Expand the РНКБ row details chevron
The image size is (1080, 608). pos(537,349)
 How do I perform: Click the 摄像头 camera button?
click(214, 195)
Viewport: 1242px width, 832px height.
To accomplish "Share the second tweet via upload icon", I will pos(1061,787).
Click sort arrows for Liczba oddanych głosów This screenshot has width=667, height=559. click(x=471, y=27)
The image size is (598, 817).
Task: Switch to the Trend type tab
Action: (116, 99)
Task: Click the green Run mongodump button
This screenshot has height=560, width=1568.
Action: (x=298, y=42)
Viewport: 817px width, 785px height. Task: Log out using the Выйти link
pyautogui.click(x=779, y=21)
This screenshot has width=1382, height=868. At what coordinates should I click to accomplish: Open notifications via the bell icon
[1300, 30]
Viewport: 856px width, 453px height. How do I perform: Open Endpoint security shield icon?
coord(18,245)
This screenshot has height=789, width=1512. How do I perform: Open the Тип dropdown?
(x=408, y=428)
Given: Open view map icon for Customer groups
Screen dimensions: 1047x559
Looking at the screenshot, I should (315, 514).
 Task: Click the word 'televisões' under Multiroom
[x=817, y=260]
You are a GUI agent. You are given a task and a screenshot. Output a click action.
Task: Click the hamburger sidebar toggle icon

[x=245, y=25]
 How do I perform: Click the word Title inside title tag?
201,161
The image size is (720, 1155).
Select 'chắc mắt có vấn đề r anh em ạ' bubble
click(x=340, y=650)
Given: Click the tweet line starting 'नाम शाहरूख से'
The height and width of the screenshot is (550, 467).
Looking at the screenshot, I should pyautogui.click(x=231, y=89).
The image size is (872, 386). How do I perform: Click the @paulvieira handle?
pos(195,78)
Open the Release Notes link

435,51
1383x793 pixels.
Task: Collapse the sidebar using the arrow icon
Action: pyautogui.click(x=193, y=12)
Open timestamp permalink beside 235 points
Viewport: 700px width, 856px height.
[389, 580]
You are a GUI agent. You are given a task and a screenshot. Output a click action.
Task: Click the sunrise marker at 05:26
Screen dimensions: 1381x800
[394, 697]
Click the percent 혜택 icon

-=-=-=-=-

§ **To do**
Every entry should be retyped exactly as shown.

§ **Response to the task**
Expand the РНКБ row details chevron
The image size is (1080, 608). pos(537,349)
 How do I perform: Click the 摄像头 camera button?
click(214, 195)
Viewport: 1242px width, 832px height.
To accomplish "Share the second tweet via upload icon", I will pos(1061,787).
Click sort arrows for Liczba oddanych głosów This screenshot has width=667, height=559. click(x=471, y=27)
The image size is (598, 817).
Task: Switch to the Trend type tab
Action: (116, 99)
Task: Click the green Run mongodump button
This screenshot has height=560, width=1568.
Action: (x=298, y=42)
Viewport: 817px width, 785px height. Task: Log out using the Выйти link
pyautogui.click(x=779, y=21)
This screenshot has width=1382, height=868. At what coordinates should I click to accomplish: Open notifications via the bell icon
[1300, 30]
Viewport: 856px width, 453px height. How do I perform: Open Endpoint security shield icon?
coord(18,245)
This screenshot has height=789, width=1512. How do I perform: Open the Тип dropdown?
(x=408, y=428)
Given: Open view map icon for Customer groups
Screen dimensions: 1047x559
Looking at the screenshot, I should (315, 514).
 Task: Click the word 'televisões' under Multiroom
[x=817, y=260]
You are a GUI agent. You are given a task and a screenshot. Output a click action.
Task: Click the hamburger sidebar toggle icon

[x=245, y=25]
 How do I perform: Click the word Title inside title tag?
201,161
The image size is (720, 1155).
Select 'chắc mắt có vấn đề r anh em ạ' bubble
click(x=340, y=650)
Given: Click the tweet line starting 'नाम शाहरूख से'
The height and width of the screenshot is (550, 467).
Looking at the screenshot, I should pyautogui.click(x=231, y=89).
The image size is (872, 386). How do I perform: Click the @paulvieira handle?
pos(195,78)
Open the Release Notes link

435,51
1383x793 pixels.
Task: Collapse the sidebar using the arrow icon
Action: pyautogui.click(x=193, y=12)
Open timestamp permalink beside 235 points
Viewport: 700px width, 856px height.
[389, 580]
You are a GUI agent. You are given a task and a screenshot. Output a click action.
Task: Click the sunrise marker at 05:26
Screen dimensions: 1381x800
[394, 697]
Click the percent 혜택 icon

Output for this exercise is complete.